How organic milk, cheese, and butter are actually made
Most dairy shoppers have a rough mental image of an organic dairy farm, cows on grass, no hormones, no antibiotics. That's directionally right. But "organic" on a milk carton is the end of a long chain of specific requirements, and it's worth walking the chain end to end, because the details matter more than the vibe.
The pasture
Organic dairy starts with land. Under EU Regulation 2018/848, the rulebook that applies in Iceland through the European Economic Area, the land a cow grazes on must itself be managed organically: no synthetic fertilizers, no synthetic pesticides, and a conversion period of at least two years before the forage it produces can be called organic.
The rules require that ruminants have "access to pasture whenever conditions allow." That phrase is softer than most people expect. The regulation does not specify a minimum number of grazing days per year or hours per day, it leans on the judgment of the certifier and the local climate. In practice, a certified organic dairy in southern Europe might graze its cows for eight months a year, while an Icelandic farm might graze them for three or four and keep them indoors on organic hay and silage through the dark winter.

Tethering cows inside is forbidden, with one narrow exception: very small holdings (up to 50 animals) can seek a derogation if the cows still get pasture during the grazing season and regular outdoor exercise the rest of the year.
The feed
The feed rule is strict: 100% of the feed ration must be certified organic, and for ruminants at least 60% of the daily dry matter must come from roughage, grass, hay, silage, or fresh forage. For dairy cows in their first three months of lactation, that minimum can drop to 50%, which is a concession to the energy demands of peak milk production.

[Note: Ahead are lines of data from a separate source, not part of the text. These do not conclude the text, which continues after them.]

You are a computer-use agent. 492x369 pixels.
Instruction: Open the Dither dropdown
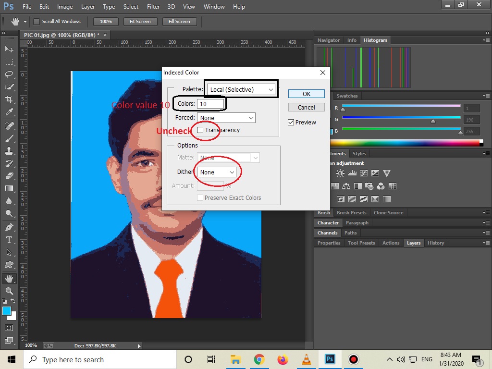pyautogui.click(x=216, y=172)
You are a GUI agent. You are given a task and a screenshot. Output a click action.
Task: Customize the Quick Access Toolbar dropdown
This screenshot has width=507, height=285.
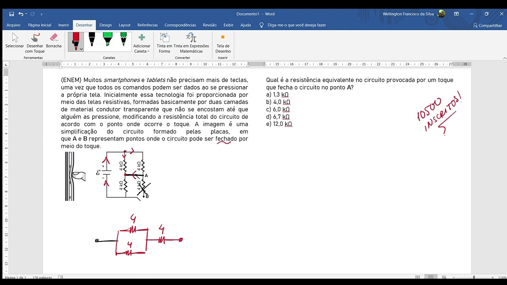pos(42,14)
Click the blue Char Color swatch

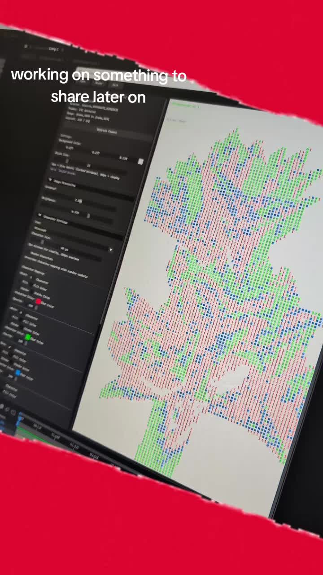point(18,372)
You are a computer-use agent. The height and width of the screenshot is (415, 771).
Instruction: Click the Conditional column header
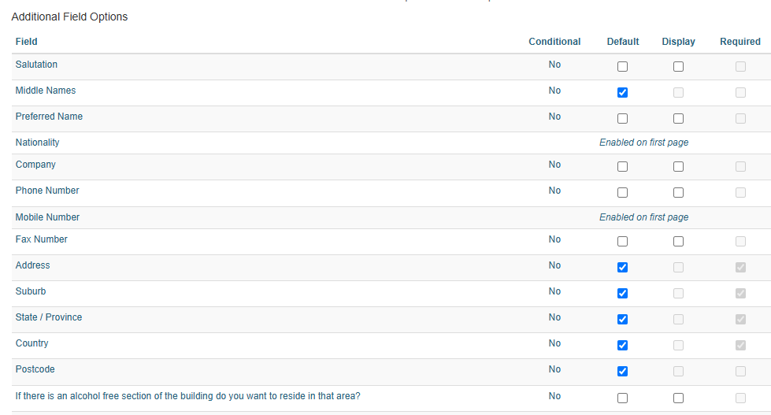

In other words, an organic dairy cow is not allowed to be mostly a grain-eater. The biology of a cow is a grass biology, and the regulation is written to keep it that way.
The cow
Routine antibiotics are not allowed. Neither are growth hormones like rBST, which are banned across the EU regardless of organic status. If a cow gets sick, she can be treated with conventional medicine, organic rules explicitly put animal welfare above label purity, but after treatment she is held out of the organic supply chain for a withdrawal period that is usually at least double the legal conventional minimum. A cow treated more than a set number of times in a year loses her organic status entirely.

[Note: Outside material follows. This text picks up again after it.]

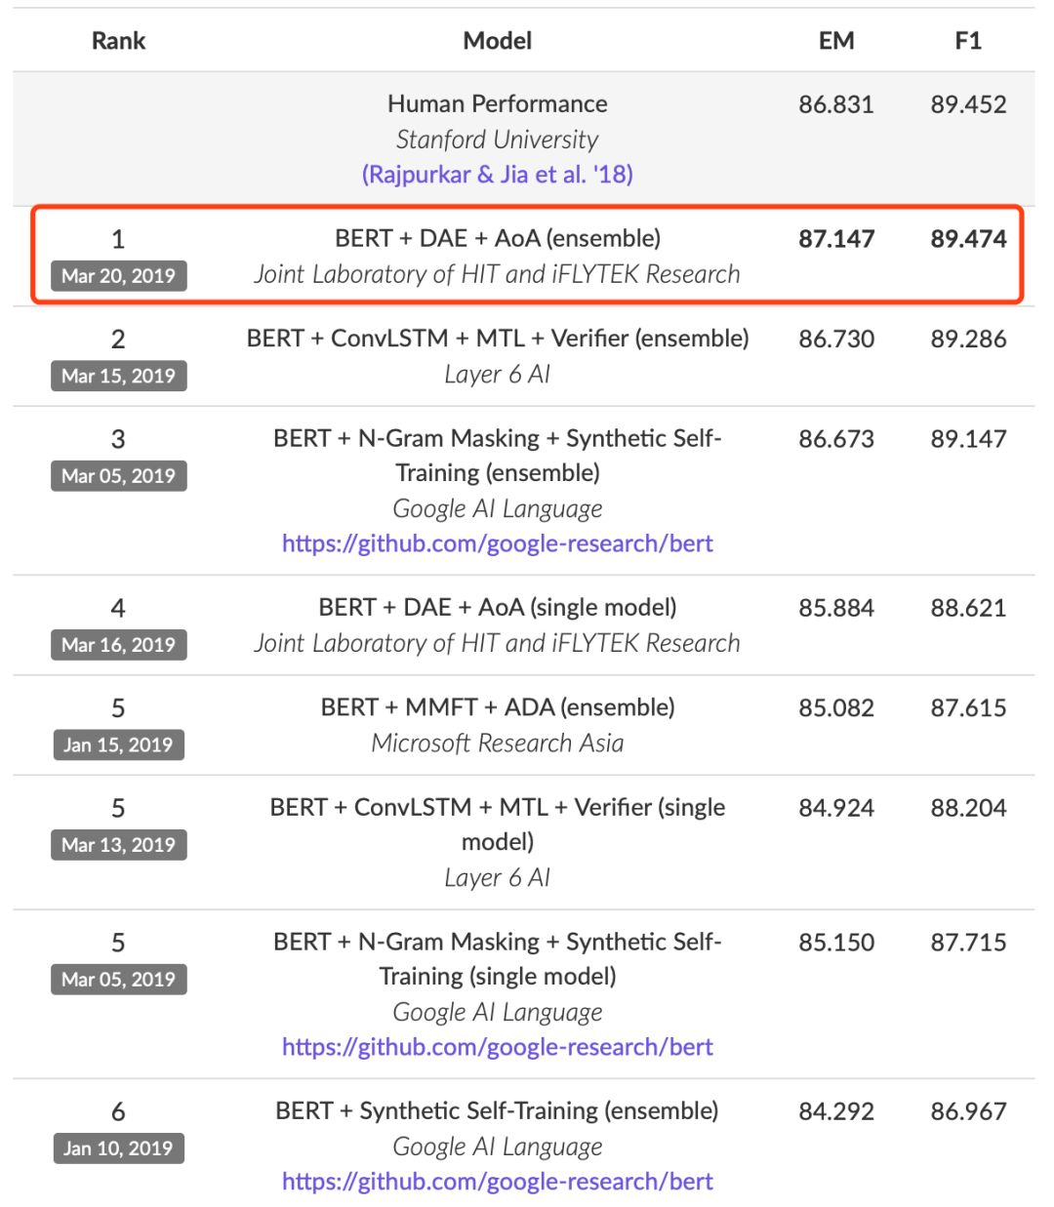1054x1207 pixels.
Task: Click the BERT + MMFT + ADA (ensemble) entry
Action: coord(497,707)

Breeds don't have to be traditional or native, but the regulation prefers breeds "adapted to local conditions." On Icelandic organic farms that usually means the Icelandic cattle breed, which is small, hardy, and built for this climate.

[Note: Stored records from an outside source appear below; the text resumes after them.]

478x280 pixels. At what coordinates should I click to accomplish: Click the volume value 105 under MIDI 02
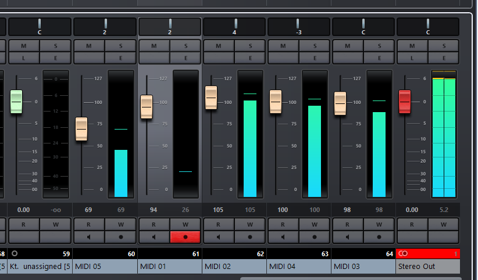coord(219,209)

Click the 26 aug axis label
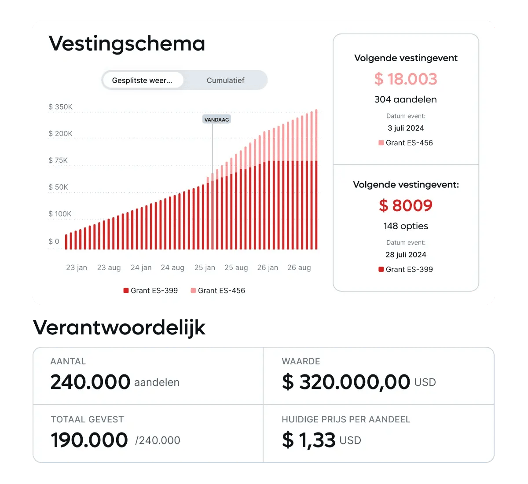[x=299, y=268]
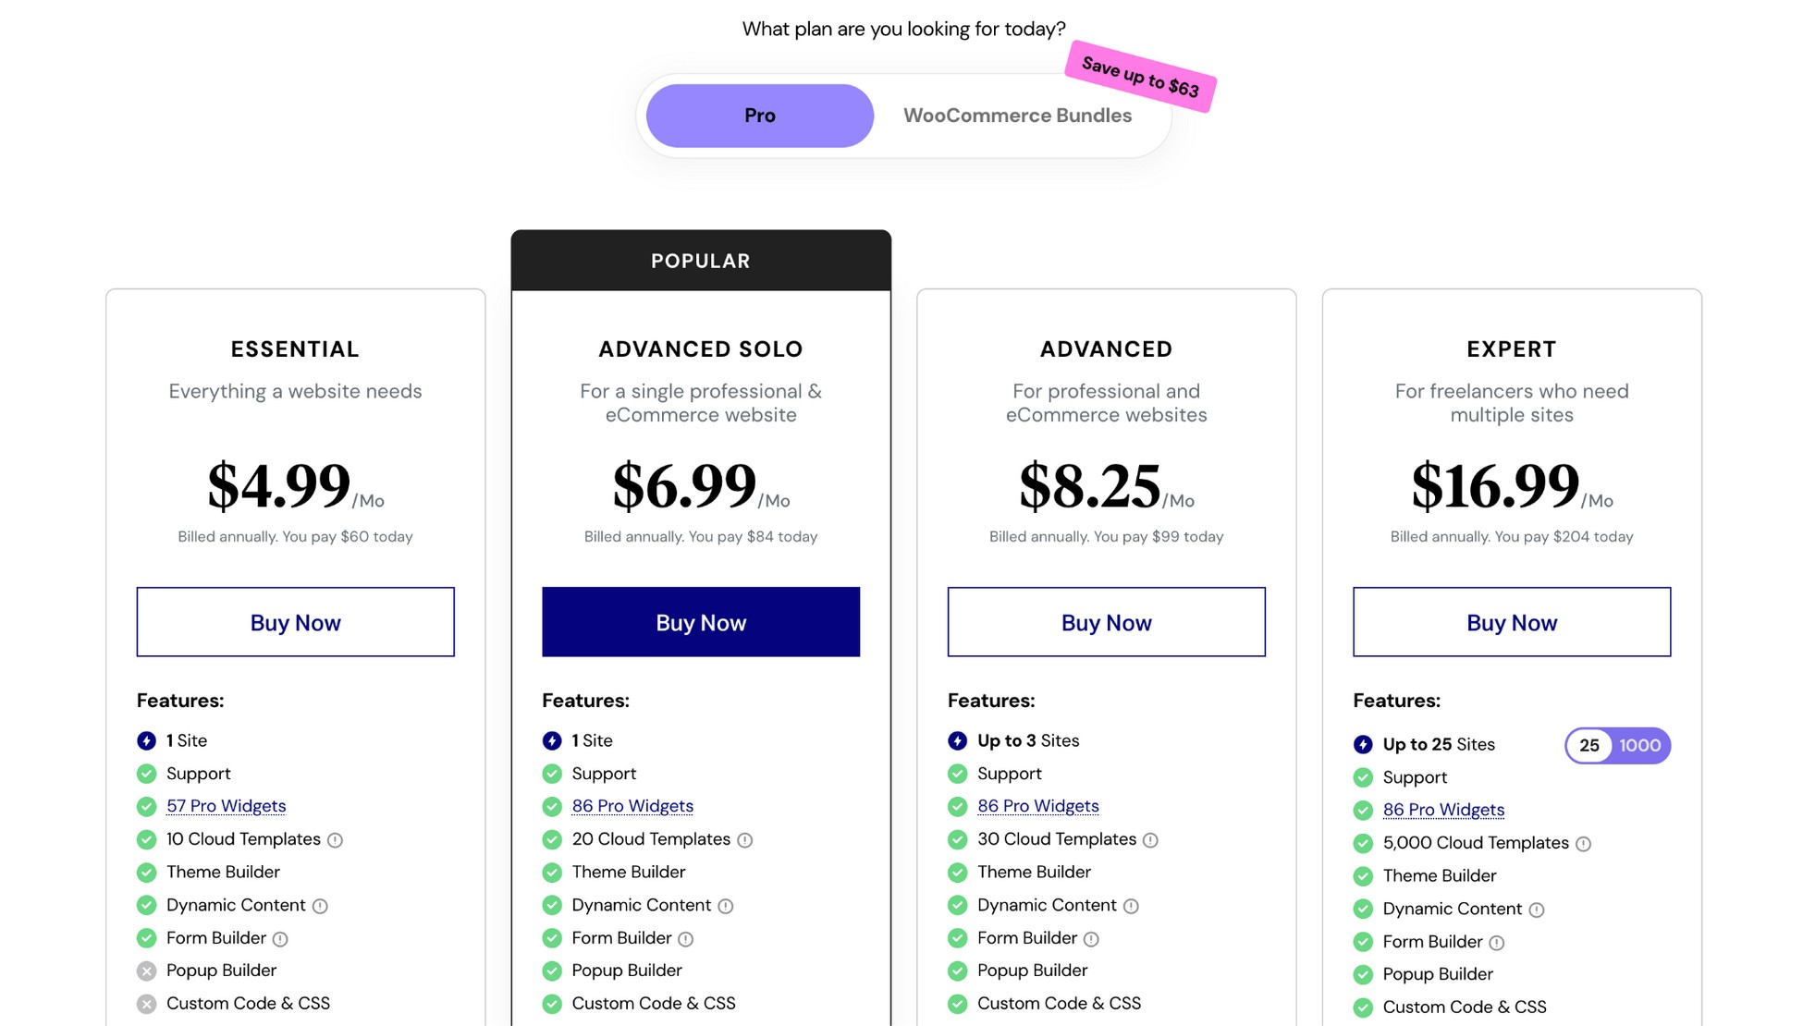Click the info icon next to Essential's Dynamic Content

320,906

The milking and processing
Once milk leaves the cow, it enters the food processing chain, and organic rules continue to apply. An organic dairy processor has to keep organic milk physically separate from any conventional milk it also handles, clean equipment between batches, and document every step. The finished product can contain only ingredients and processing aids on the EU's approved organic list, a short list that excludes most emulsifiers, synthetic colors, and artificial flavors common in conventional dairy.
Pasteurization is allowed. UHT is allowed. Homogenization is allowed. Organic does not mean raw. It means the milk passed through a controlled, audited supply chain from the udder to the carton.
Cheese
Organic cheese follows the same rules, plus one more wrinkle: the cultures and rennet have to come from approved sources. Microbial rennet is fine; animal rennet is fine if it comes from organically raised animals; GMO-derived rennet is not. The aging process itself is unregulated, an organic cheddar ages the same way a conventional one does.

Butter and cream
Butter is mechanically simple: churn organic cream until the fat separates. The rules mostly govern what you're allowed to add back in. Organic butter can be salted or unsalted; it cannot contain synthetic preservatives, artificial colors like annatto-adjacent dyes outside the approved list, or flavorings outside the approved list.
The
Iceland twist
A few things make Icelandic organic dairy distinctive.
- Geothermal heat makes year-round indoor housing energy-cheap in a way it isn't on the continent. An Icelandic organic dairy barn in January can be warm without burning fossil fuel.

- Winter indoor time is longer. Certifiers accept this because the alternative, grazing cows on frozen ground in a blizzard, would be a welfare violation, not a welfare virtue.
- TÚN Vottun is the domestic certifier. TÚN follows EU 2018/848, so a TÚN-certified Icelandic organic milk carries the same green EU leaf as an organic milk from Denmark and can be sold anywhere in the EU.
What to look for on the carton
- The EU organic leaf logo, or "Lífrænt vottað" with a TÚN reference, or both.
- A named certifier code (e.g. "IS-ÖKO-401" or equivalent), this is the paper trail.
- The country of origin of the milk itself, not just where it was bottled.
Organic dairy is not a magic product. It's a carefully audited one.

The label is a promise about how the cow was fed, how she was housed, what she was treated with, and what was allowed to be added to her milk on the way to you, and for a shopper who cares about those things, it is the most reliable promise currently available.